Il Cav: «Giudici prevenuti ma il governo non rischia»

Berlusconi non nasconde l'amarezza: "Verdetto scontato e già scritto, a Milano è in atto una persecuzione. Ormai è scontata la condanna pure sul caso Ruby"

Il Cav: «Giudici prevenuti ma il governo non rischia»
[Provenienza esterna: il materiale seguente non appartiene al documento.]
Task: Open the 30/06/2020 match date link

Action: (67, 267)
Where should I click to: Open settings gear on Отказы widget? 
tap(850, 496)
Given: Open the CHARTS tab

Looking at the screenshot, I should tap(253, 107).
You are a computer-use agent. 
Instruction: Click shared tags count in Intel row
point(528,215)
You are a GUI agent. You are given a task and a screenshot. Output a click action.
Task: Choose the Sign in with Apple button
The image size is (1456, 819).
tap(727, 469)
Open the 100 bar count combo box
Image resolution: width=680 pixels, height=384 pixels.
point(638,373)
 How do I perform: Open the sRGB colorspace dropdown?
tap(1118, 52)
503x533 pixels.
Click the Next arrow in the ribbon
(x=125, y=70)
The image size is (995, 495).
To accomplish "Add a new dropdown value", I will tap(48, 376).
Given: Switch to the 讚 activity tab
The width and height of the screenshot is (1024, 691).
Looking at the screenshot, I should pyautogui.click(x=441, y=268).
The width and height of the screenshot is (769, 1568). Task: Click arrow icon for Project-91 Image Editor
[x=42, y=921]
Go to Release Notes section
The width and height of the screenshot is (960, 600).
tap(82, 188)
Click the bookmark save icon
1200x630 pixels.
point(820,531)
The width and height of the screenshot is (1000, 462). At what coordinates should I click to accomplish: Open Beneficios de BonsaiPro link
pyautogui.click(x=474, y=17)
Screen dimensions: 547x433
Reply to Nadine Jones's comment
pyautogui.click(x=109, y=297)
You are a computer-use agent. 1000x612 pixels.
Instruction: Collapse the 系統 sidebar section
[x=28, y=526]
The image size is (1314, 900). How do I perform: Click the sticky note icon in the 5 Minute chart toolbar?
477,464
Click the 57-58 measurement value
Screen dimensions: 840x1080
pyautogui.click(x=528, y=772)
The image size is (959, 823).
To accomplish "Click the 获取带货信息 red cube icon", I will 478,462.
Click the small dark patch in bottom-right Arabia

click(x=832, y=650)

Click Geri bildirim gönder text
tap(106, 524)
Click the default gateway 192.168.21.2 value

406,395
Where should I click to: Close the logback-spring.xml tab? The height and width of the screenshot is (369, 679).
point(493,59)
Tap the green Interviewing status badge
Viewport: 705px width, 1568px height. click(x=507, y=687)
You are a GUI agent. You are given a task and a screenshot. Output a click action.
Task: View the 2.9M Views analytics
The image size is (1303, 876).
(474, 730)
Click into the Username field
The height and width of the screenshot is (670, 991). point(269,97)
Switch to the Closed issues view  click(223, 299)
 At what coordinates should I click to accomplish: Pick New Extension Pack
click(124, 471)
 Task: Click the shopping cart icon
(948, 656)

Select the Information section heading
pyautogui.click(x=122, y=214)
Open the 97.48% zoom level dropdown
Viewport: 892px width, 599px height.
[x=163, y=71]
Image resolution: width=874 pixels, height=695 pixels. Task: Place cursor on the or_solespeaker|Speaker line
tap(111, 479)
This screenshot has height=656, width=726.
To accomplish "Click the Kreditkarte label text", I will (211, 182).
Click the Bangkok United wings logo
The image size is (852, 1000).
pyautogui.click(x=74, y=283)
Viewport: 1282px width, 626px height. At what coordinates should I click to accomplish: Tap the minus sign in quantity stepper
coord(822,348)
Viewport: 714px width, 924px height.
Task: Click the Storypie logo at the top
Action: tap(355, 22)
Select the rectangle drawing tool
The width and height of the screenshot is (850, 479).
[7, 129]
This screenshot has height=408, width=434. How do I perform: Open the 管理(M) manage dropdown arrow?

Magari il Cavaliere in cuor suo ci ha sperato per qualche attimo. Ma la consapevolezza che la Corte d'Appello non avrebbe fatto altro che confermare la condanna di primo grado sui diritti tv Mediaset c'era tutta, tanto che Niccolò Ghedini parla apertamente di decisione scontata. Che poi la lettura del verdetto – che Silvio Berlusconi segue in tv da Palazzo Grazioli - non lo metta di buon umore è cosa piuttosto ovvia.
Una sentenza, secondo Berlusconi, che dimostra quanto i giudici di Milano siano «prevenuti» visto che «la decisione era stata presa da tempo». E che certifica quanto sia stato «giusto chiedere la rimessione per legittimo sospetto» perché «il clima a Milano è tutto fuorché sereno e imparziale». Insomma, per il Cavaliere è scontato che il verdetto sarà di condanna anche per il processo Ruby.
Pubblicamente, però, il leader del Pdl preferisce non parlare, anche se è lui a dare personalmente il via libera alla batteria di dichiarazioni dei tanti parlamentari che da via dell'Umiltà puntano il dito contro i magistrati di Milano. Che – è il senso dei ragionamenti fatti dal Cavaliere in privato – rappresentano un problema politico non più trascurabile. L'ex premier, però, non ha alcuna intenzione di confondere i piani. «La tenuta del governo Letta – dice nel pomeriggio a più di un interlocutore – non dipende certo dalle sentenze. Sono due piani assolutamente distinti e separati». «Per quanto mi riguarda – aveva d'altra parte detto durante il pranzo con Angelino Alfano e i ministri e vice ministri del Pdl – l'unica ragione per la quale possiamo togliere la fiducia al governo è che non mantenga gli impegni sulla sospensione dell'Imu, sullo stop all'aumento dell'Iva e sulle esenzioni fiscali per chi assume». Ecco, «sui provvedimenti in materia economica che erano nel nostro programma la fiducia a Letta non è affatto scontata». Ma, ripete ai suoi, sia chiaro che «le sentenze a mio carico e il destino del governo non sono questioni collegate». Non ci saranno, insomma, «rimbalzi sul governo». «Una linea di condotta – spiega Paolo Bonaiuti – che dimostra il grande senso di responsabilità verso il Paese».
E questa è la linea che Berlusconi affida ai suoi, nonostante una certa irritazione verso dei magistrati che hanno l'obiettivo di «far saltare le larghe intese». Il primo ad affondare il colpo è Luca D'Alessandro che parla di condanna «basata solo sul principio dell'eliminazione dell'avversario per via giudiziaria. Mentre le forze politiche sono impegnate in una fase di pacificazione – dice – il Palazzo di giustizia di Milano sembra quel giapponese armato fino ai denti e inconsapevole della fine della guerra». E di «pacificazione lontana» parla Renato Schifani, mentre secondo Raffaele Fitto «l'accanimento giudiziario verso Berlusconi ha ormai superato ogni limite». Siamo davanti a una «condanna surreale e assurda», spiega Daniele Capezzone, mentre Annagrazia Calabria punta il dito contro «l'odio persecutorio dei giudici verso Berlusconi» nonostante «il nuovo clima di pacificazione nazionale». Una sentenza «ampiamente prevedibile» e figlia – dice l'eurodeputata Licia Ronzulli – di «giudici che non si fanno guidare dai fatti processuali ma dai loro pregiudizi». «Attendiamo e confidiamo nella sentenza decisiva della Cassazione», aggiunge Paolo Romani.
E già, perché la partita si sposta ora sul terzo grado di giudizio, anche se qualche speranza viene riposta nella decisione della Consulta che a fine giugno si pronuncerà sul conflitto di attribuzione tra presidenza del Consiglio e tribunale di Milano sollevato nel 2010 su una richiesta di legittimo impedimento non accolta dalla procura. Una decisione favorevole al Cavaliere farebbe riavvolgere il nastro ad allora e, di fatto, scattare la prescrizione.